"Hanya di makam Souw Beng Kong ini kami dapat melihat matahari," ujarnya. Makam Souw Beng Kong yang disebutkan Kasiro adalah tempat jenazah kapiten China pertama di Batavia itu disemayamkan untuk terakhir kalinya pada 1644. Perlahan-lahan, nama kawasan itu pun dikenal sebagai Gang Souw Beng Kong. Seiring berjalannya waktu, dan desakan pertumbuhan populasi yang memicu peningkatan kebutuhan permukiman warga, kawasan makam bersejarah itu pun terkubur oleh tiga rumah yang berdiri di atasnya. Sayangnya, bukan hanya makam yang terkubur. Menurut penuturan beberapa warga, termasuk Kasiro, sekitar 30 tahun lalu pemerintah Orde Baru memangkas sejarah tempat itu dengan mengganti namanya menjadi Gang Taruna, yang masih berlaku hingga kini.
Lima tahun lalu, makam Souw Beng Kong diselamatkan atas permintaan sejumlah warga keturunan China dari Yayasan Souw Beng Kong. Mereka membayar ganti rugi tanah dan membongkar tiga rumah yang berdiri di atas makam tersebut, dan membuat kawasan pekuburan itu menjadi tempat Kasiro dan ratusan warga yang mendiami daerah itu "mencari matahari".
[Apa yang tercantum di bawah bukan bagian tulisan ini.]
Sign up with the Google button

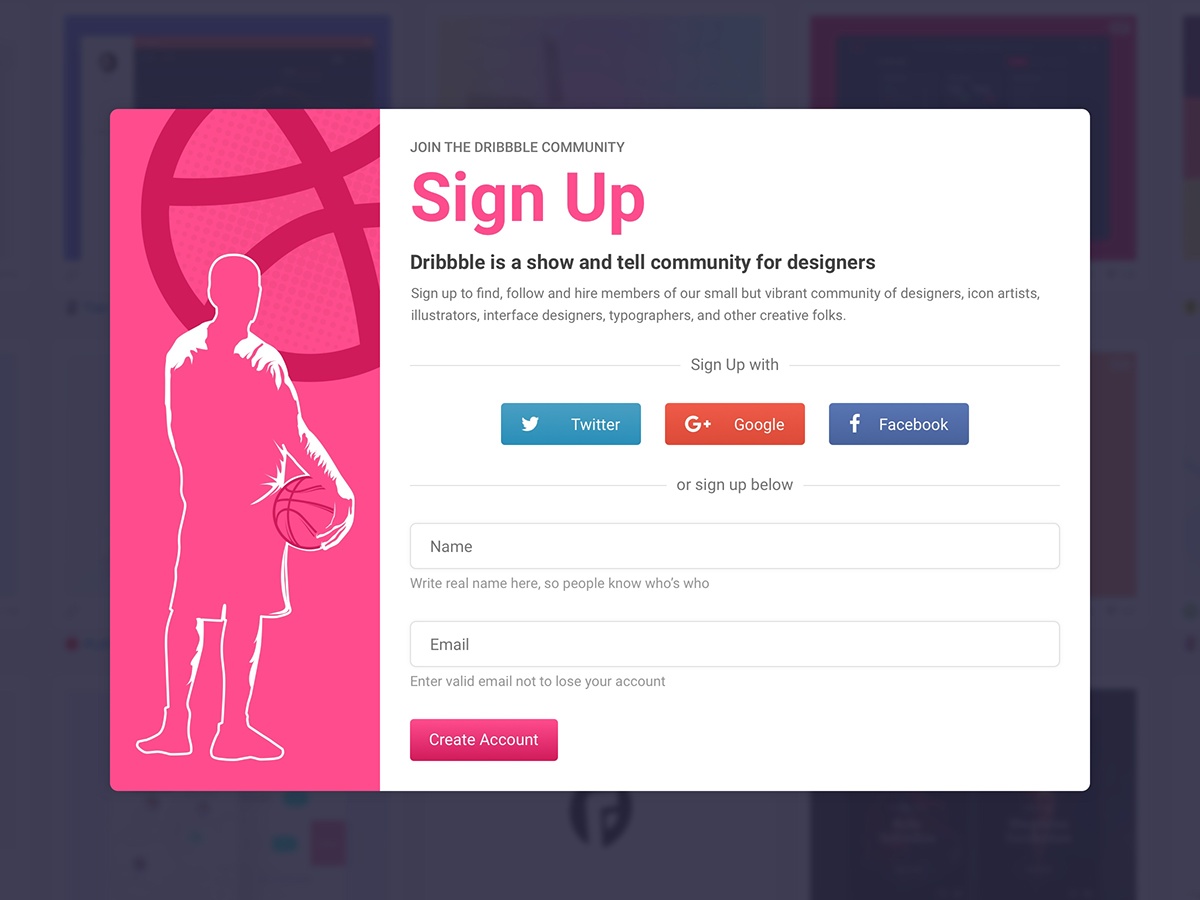pyautogui.click(x=735, y=424)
"Kami tidak tahu siapa Souw Beng Kong.Tetapi berpuluh tahun kami memakai namanya untuk menyebut lingkungan di sini. Dan nama itu masih tetap lebih akrab bagi kami ketimbang Gang Taruna," ujar Kasiro.
PERGANTIAN nama-nama tempat di Jakarta tidak bisa dilepaskan dari sejarah kolonialisme. Jakarta adalah kota yang benar-benar mengalami 350 tahun penjajahan. Sebagai daerah yang segera ditetapkan menjadi Ibu Kota Republik Indonesia tak lama setelah Proklamasi 1945, tindakan pertama yang dilakukan rakyat seiring memanasnya api revolusi saat itu adalah mengganti nama-nama yang dianggap tercemar darah kolonialisme Belanda dengan identitas yang lebih "meng-Indonesia".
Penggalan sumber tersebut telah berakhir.